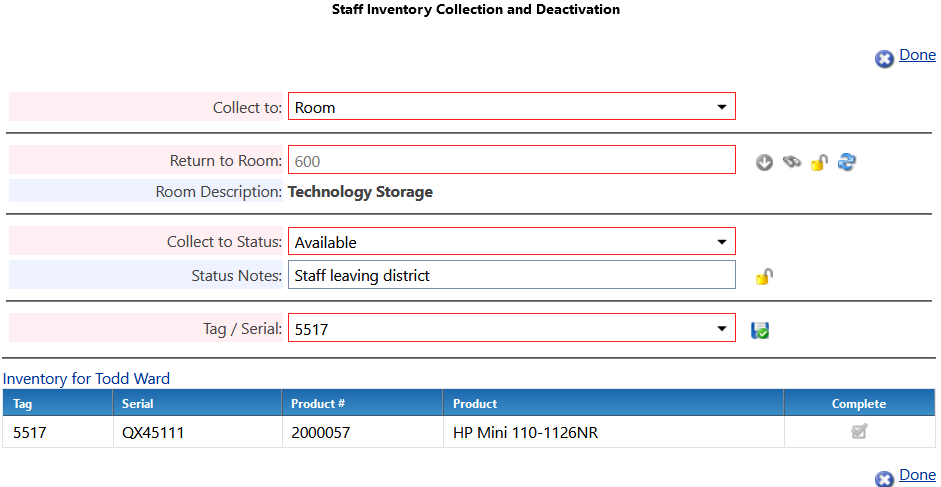The width and height of the screenshot is (941, 487).
Task: Click the save disk icon next to Tag / Serial
Action: pos(761,329)
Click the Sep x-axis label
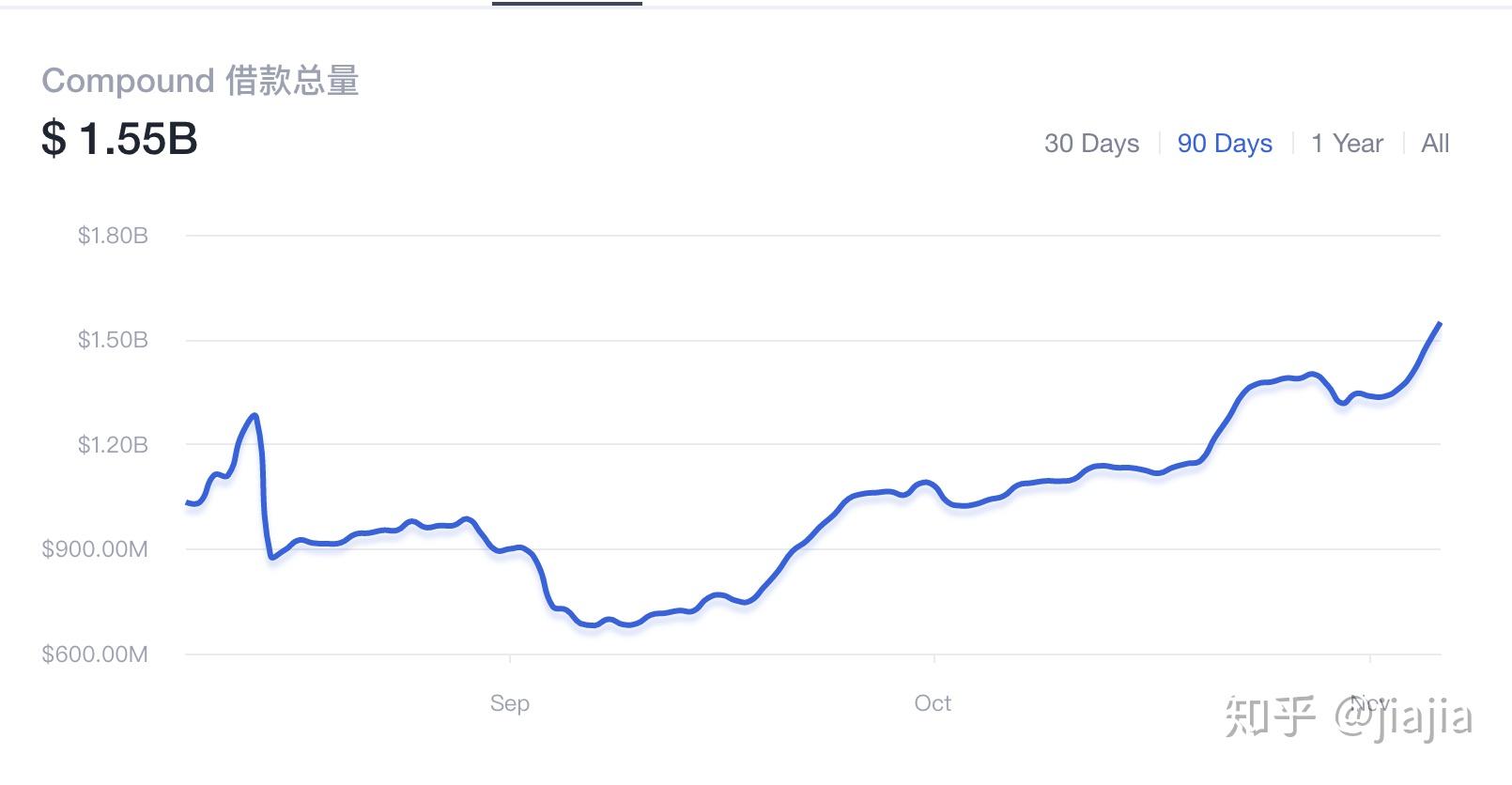The image size is (1512, 785). tap(510, 703)
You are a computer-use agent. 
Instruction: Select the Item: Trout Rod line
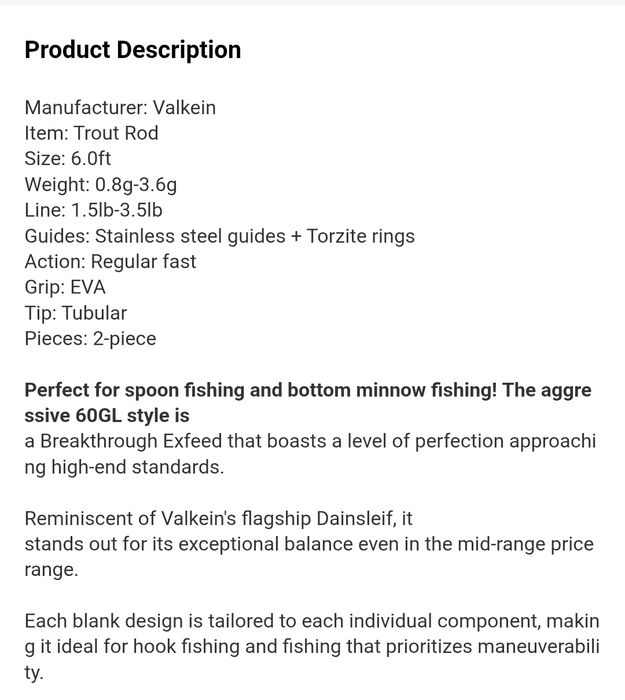click(x=91, y=133)
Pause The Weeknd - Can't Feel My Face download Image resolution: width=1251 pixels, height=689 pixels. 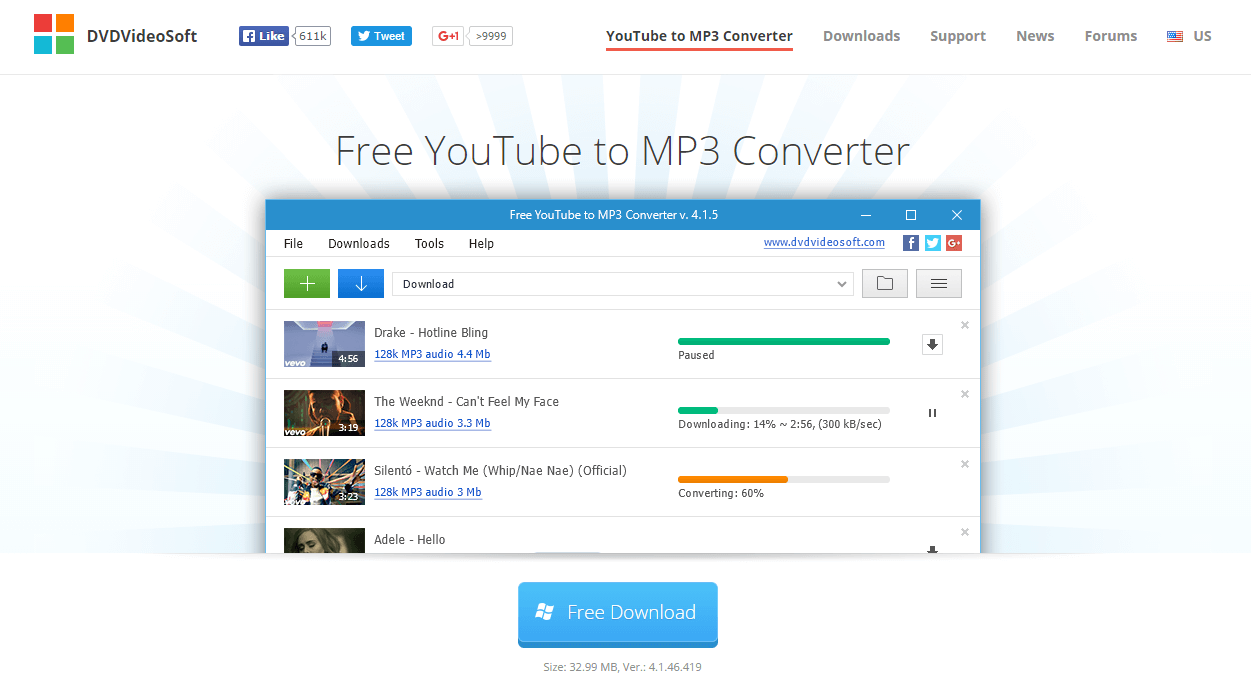coord(931,412)
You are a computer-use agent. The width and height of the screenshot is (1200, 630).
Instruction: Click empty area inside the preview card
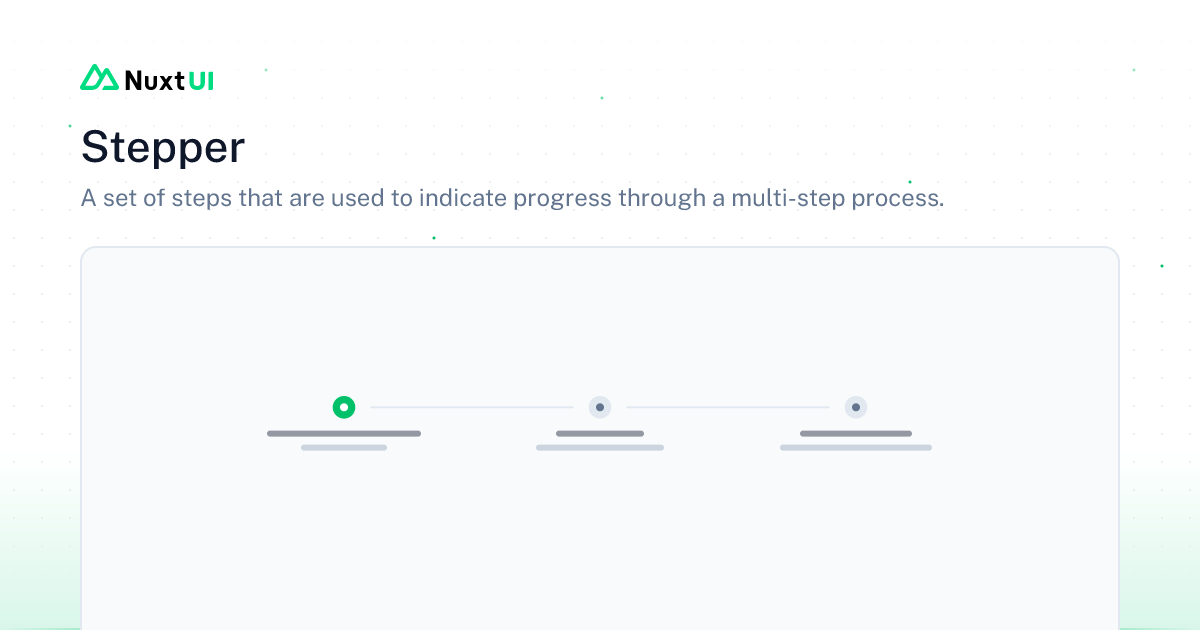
^^^^^^^^^^^^^^^^
#### Problem description
I would like you to report every line in the listing above that contains "agent".

#### Exercise solution
You are a computer-use agent. 
You are a computer-use agent. The width and height of the screenshot is (1200, 630).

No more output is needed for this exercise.